Visualising the prevalence of the top 5 diseases in the US

Tool: Tableau
Country: US

  • Gonorrhoea
  • Influenza
  • Measles
  • Scarlet Fever
  • Whopping Cough

Year: 1892 - 1974
Visual Mappings:

  • x-axis: Date
  • y-axis: Count of disease incidents
  • colour: Disease type (only top 5 shown)

Data Preparation:

  • Filter the epiweek between the two year points to look specifically at the
    spike in disease occurrences in early 1900s.
  • Aggregate the following data sets together, omitting blank or non-useful fields.

Source: Project Tycho

  • Gonorrhoea 10.25337/T7/ptycho.v2.0/US.15628003
  • Influenza 10.25337/T7/ptycho.v2.0/US.6142004
  • Measles 10.25337/T7/ptycho.v2.0/US.14189004
  • Scarlet Fever 10.25337/T7/ptycho.v2.0/US.30242009
  • Whopping Cough 10.25337/T7/ptycho.v2.0/US.27836007

My question:

  • I notice that pertussis or whopping cough has no values between 1910 and 1923 roughly, what could be the reason for that?
  • Are the choice of colours particularly good? If not which colour mapping would you suggest?

◇ ◇ ◇ ◇

- BRIEF 1: Reproduce the section of the disease-visualization post that starts at "Source: Project Tycho" and ends with "would you suggest?".
- BRIEF 2: Write what comes next in the disease-visualization post, continuing after its last line.

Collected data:
◇ ◇ ◇ ◇

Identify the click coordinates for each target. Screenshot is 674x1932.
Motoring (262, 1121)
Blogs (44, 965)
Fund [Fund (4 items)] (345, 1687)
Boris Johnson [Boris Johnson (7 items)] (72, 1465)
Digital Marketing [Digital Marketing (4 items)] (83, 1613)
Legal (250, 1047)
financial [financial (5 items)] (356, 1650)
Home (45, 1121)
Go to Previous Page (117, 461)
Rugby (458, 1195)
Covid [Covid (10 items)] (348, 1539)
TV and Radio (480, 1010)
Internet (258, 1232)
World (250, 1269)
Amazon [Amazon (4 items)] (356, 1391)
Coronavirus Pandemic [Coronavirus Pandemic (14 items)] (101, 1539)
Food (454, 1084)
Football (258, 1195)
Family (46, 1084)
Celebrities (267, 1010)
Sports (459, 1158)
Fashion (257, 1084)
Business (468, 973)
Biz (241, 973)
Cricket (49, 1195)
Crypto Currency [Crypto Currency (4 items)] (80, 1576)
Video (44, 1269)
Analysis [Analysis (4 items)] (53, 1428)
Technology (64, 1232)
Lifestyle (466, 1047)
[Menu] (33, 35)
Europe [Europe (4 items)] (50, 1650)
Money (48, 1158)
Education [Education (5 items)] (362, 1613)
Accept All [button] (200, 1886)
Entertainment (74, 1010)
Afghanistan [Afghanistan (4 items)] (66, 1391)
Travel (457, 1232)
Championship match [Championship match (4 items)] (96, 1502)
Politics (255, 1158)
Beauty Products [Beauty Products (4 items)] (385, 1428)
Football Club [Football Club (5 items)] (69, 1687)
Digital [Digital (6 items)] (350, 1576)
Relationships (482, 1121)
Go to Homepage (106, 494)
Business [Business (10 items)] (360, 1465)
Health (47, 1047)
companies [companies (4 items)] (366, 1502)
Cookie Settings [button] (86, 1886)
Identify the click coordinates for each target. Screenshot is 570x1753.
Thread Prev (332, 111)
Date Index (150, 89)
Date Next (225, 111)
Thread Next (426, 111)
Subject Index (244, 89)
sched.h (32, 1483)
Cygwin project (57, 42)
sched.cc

◇ ◇ ◇ ◇

- EXERCISE ANSWER 1:
Source: Project Tycho

  • Gonorrhoea 10.25337/T7/ptycho.v2.0/US.15628003
  • Influenza 10.25337/T7/ptycho.v2.0/US.6142004
  • Measles 10.25337/T7/ptycho.v2.0/US.14189004
  • Scarlet Fever 10.25337/T7/ptycho.v2.0/US.30242009
  • Whopping Cough 10.25337/T7/ptycho.v2.0/US.27836007

My question:

  • I notice that pertussis or whopping cough has no values between 1910 and 1923 roughly, what could be the reason for that?
  • Are the choice of colours particularly good? If not which colour mapping would you suggest?

- EXERCISE ANSWER 2:
  • Could this visualisation be misleading? If so what could be done to limit this?

Hi Alex,

There are many reasons why you are finding no values for whopping cough between 1910-1923. Wikipedia tells me that it was first discovered in 1906 which might suggest that knowledge of it might not yet have circulated. Records may also be missing due to physical reasons such as poor record keeping, fires, etc… The lesson here is that you should be skeptical of the accuracy of historical data.

For your choice of colours, I would recommend looking at the qualitative selection on ColorBrewer, your choice of colours should be more distinct.